Did you know that continuous improvement is a science? Yes, that’s right. Continuous improvement is an applied science which uses innovation, iterative cycles of testing and scaling to drive learning about what practice, organisational and system changes deliver real improvements in different contexts. Like other sciences, continuous improvement requires discipline and a continual commitment to reflecting, evolving and fine-tuning our practices based on feedback and new evidence.

Continuous improvement is also a continuum. Often the scale of the problem will influence the size of our response, and many times we practice continuous improvement without knowing it.
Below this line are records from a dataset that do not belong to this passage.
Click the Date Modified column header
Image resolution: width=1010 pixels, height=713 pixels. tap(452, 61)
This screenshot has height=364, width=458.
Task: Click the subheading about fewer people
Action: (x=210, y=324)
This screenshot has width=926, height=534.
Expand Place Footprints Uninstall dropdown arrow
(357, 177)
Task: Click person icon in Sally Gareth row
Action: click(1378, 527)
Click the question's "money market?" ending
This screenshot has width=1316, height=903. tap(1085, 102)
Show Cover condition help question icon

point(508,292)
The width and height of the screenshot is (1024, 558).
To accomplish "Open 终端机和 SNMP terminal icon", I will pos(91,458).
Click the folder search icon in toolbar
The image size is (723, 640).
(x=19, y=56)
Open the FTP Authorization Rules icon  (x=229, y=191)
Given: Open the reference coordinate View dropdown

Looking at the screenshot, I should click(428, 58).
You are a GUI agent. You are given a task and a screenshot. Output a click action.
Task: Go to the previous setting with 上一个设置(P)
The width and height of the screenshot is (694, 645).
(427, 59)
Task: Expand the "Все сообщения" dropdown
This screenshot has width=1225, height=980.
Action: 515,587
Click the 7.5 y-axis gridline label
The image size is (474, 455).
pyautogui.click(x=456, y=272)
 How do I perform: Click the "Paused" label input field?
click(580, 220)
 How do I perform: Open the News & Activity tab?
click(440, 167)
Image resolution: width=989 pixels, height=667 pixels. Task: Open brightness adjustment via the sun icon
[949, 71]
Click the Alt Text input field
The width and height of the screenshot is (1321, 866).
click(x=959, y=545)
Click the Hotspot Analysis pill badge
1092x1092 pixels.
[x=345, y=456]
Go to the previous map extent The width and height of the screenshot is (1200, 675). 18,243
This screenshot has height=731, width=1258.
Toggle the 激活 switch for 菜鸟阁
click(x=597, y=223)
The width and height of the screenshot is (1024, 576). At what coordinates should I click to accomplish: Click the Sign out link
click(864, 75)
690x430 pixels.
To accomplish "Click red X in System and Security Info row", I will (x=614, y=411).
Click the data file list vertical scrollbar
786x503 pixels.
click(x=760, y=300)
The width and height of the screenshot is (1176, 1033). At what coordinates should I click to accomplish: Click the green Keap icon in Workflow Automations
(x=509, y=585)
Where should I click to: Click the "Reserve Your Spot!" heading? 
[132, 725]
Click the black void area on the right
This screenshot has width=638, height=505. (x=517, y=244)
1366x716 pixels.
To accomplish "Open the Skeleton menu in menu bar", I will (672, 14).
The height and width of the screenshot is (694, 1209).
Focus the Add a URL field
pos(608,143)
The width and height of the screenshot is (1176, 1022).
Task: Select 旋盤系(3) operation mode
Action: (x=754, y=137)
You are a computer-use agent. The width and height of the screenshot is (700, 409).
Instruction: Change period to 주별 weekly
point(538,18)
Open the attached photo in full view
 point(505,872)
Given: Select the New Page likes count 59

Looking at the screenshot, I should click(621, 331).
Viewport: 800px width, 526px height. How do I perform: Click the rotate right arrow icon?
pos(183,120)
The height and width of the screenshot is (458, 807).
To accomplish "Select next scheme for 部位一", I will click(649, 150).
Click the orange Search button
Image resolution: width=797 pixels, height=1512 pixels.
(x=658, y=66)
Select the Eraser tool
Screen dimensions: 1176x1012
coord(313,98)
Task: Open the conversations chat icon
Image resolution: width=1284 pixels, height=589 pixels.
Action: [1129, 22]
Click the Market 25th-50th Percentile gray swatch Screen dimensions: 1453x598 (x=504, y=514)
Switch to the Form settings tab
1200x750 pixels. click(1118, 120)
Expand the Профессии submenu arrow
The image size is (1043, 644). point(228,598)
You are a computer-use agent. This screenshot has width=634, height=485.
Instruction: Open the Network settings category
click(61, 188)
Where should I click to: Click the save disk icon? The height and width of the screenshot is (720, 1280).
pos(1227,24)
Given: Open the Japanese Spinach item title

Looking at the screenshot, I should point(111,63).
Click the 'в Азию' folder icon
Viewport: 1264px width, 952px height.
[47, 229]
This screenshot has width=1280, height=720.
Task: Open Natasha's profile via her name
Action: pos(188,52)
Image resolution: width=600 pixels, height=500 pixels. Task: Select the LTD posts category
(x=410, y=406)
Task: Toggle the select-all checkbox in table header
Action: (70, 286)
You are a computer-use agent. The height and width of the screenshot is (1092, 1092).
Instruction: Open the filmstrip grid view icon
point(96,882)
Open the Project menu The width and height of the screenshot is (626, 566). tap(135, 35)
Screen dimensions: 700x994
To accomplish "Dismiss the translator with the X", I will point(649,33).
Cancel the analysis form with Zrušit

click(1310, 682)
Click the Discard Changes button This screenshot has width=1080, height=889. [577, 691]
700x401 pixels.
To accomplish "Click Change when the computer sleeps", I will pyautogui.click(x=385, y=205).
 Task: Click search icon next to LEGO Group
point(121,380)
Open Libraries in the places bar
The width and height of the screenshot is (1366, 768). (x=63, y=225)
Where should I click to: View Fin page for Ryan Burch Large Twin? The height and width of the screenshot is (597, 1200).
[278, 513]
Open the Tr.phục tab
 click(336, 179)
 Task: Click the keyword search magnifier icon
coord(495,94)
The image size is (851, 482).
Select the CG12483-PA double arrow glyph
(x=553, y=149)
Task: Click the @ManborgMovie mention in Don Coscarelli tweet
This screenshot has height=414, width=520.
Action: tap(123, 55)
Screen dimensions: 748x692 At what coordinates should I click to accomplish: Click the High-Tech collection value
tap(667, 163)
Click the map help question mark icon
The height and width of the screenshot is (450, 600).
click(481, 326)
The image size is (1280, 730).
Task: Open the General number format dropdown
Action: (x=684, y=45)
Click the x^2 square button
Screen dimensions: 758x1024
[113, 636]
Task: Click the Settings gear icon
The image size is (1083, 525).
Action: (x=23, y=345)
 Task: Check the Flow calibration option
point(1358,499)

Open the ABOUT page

For example, moving office supplies to improve access for staff, or changing the background colour of a PowerPoint presentation to ensure people with visual impairments can read the slides. These more incremental changes are just ‘what needs to be done’ in response to the needs of the context.

However, there are other challenges that require us to investigate further. To slow our thinking and methodically diagnose the problem so we can select, test and implement new solutions. The size of these types of problems means we are more likely to require access to different data sources and to work collaboratively to make changes to daily practices as well as systems and processes.

Access to, and availability of data to inform continuous improvement in our mental health and addiction services is growing. In this issue, we profile new data web tools from the Ministry of Health and Mārama Real-Time Feedback, as well as link you to upcoming events designed to connect people across Aotearoa New Zealand and internationally to knowledge and information that supports the ongoing transformation of our health system.

While some improvement solutions are quick and easy, some will always need more in-depth analysis and resource intensive responses. Either way, both types of change require us to ask the question – has the change resulted in real improvement? And, how do we know?

When it comes to improving mental health and addiction services for tāngata whai ora and their whānau, the answers to these questions lie with them. Continually testing the impact of our changes and fine tuning these with the people who feel their impact most directly is critical as we forge forward in our aspirations for an Aotearoa New Zealand health system where informed continuous improvement and collective action drives better wellbeing for all.